Please email your user name. Also, make sure to join the “Mass Audubon’s Neighborhood Naturalist Online” project from your smartphone, tablet, or desktop.

Useful links and videos


I prefer to uncheck “automatic upload” so that I do not use my data in the field (sometimes the upload process takes a long time freezing iNaturalist). This also gives me the opportunity to edit the observation before I post it. To correct the setting, go to the gear wheel in the top right corner (iPhone) or in the settings under the three horizontal lines on the top left corner (Android).

When entering an observation in iNaturalist, in the “What did you see” section, I always write something even if I do not know the organism. I use at least the group (taxa) of the organism (i.e., insect). If I want to research the species at home on a guide, I enter a name description reminder for myself to change before I upload the observation.
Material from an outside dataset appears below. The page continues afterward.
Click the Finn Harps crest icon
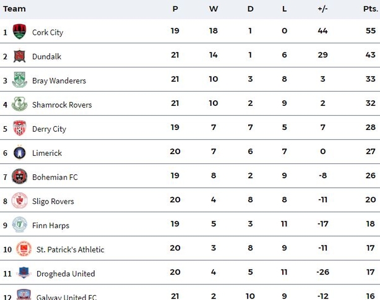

When I am taking pictures with a digital camera I always make an observation in iNaturalist without a photo. The observation records location and time/date information and makes the submission process faster. Also, I name the observation with a title that makes it easier to reconnect the camera image to the observation when I am ready to upload.

When taking photos of small plant parts or tiny organisms, I use my hand as the background so that the phone focuses on the right spot.

For trees or shrubs, I try to have pics of leaves, bark, twigs, and full tree. If there are flowers I add them too.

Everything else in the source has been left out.